Doré was looking for symptoms in the baby after her two-year-old daughter fell ill. First the baby had some congestion and a cough followed by lethargy and fever.

“I would say the most upsetting and worrying moment was when she had to put him on oxygen because he was having trouble breathing,” said the Montreal mom.

When it didn’t improve, Diego had a lumbar puncture or lumbar puncture. Tests suggested he had RSV, rhinovirus and enterovirus, another common cold virus, as well as possibly meningitis.

He recovered after four days in hospital and is now eight weeks old.

Baby Diego has recovered. (Submitted by Emilie Dore)

Virologists say that at the population level, other factors, such as human behavior of different age groups, population immunity, environmental conditions such as temperature and humidity, and what has happened during the COVID- 19 also influence the triple threat of viral spread.

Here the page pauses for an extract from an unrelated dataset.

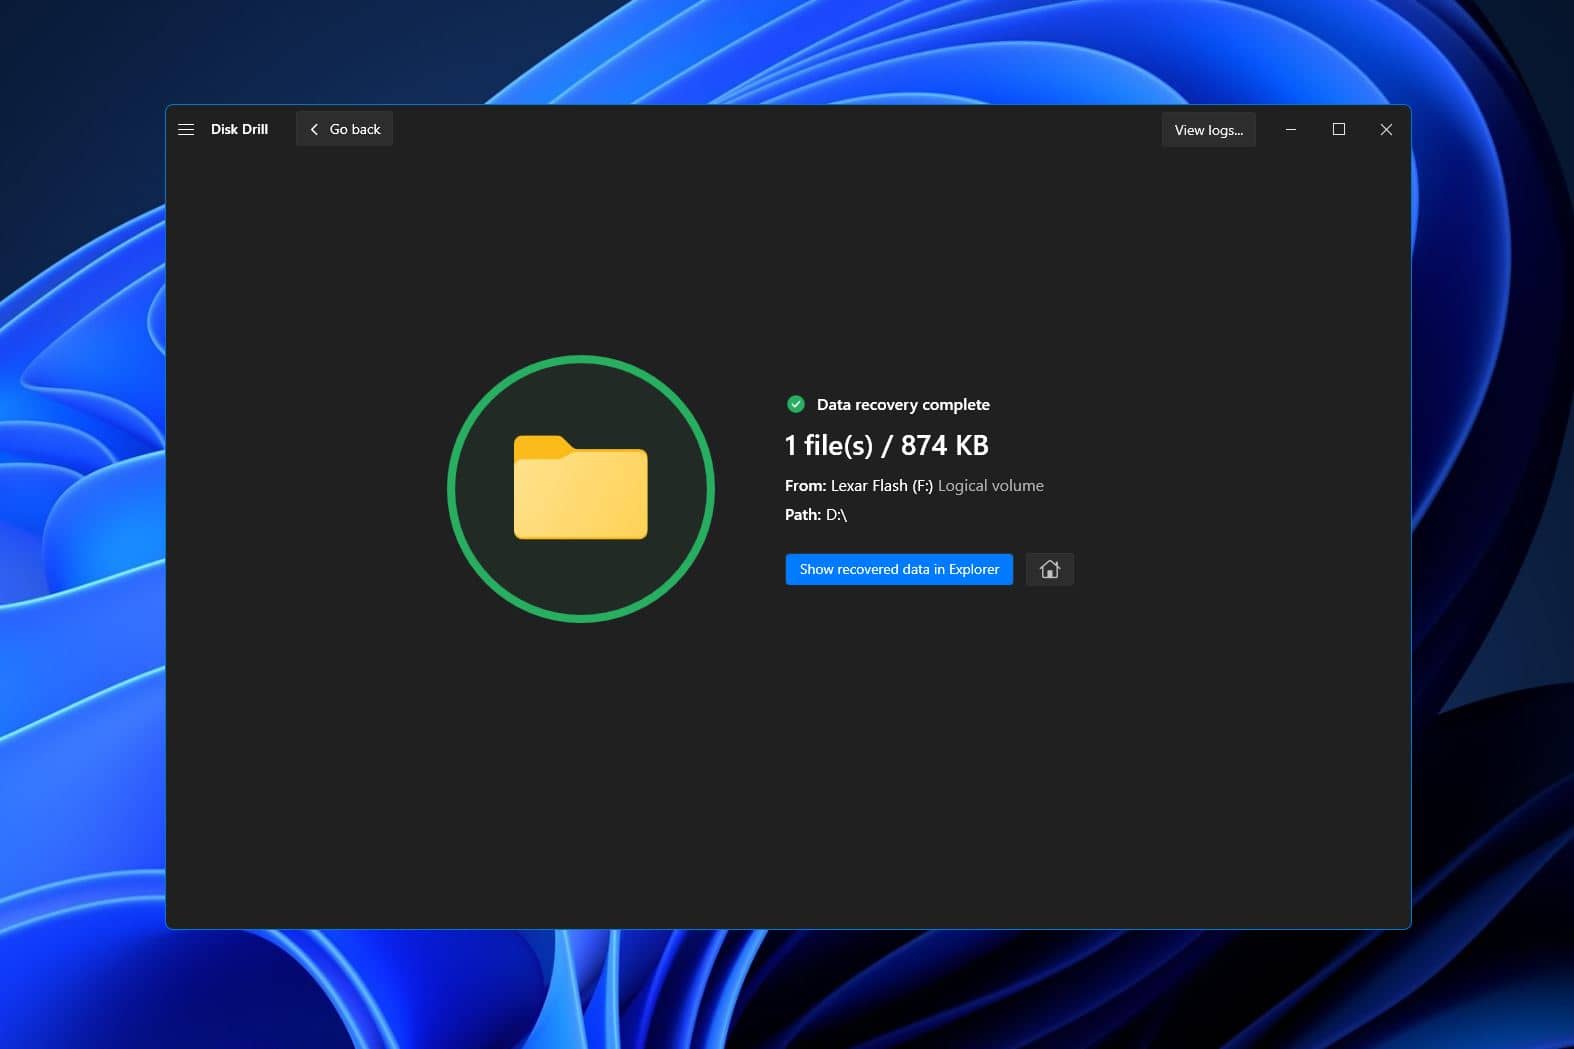Click the bold From: label
Screen dimensions: 1574x1049
(805, 486)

Separate waves of each virus can still sicken people and increase demand on emergency departments and primary care services at a time when they are struggling with staff shortages and backlogs.

Dr. Gerald Evans, chair of infectious diseases at Queen’s University and Kingston Health Sciences Center, said when people in hospital are tested for respiratory infections now, three viruses can show up.

“We’re starting to get a little signal that people can get infected with both influenza and COVID, and certainly in children we’re seeing influenza and RSV emerging,” Evans said.

“So the impact of this co-infection we still have to figure out. We’re seeing it. It’s small numbers.”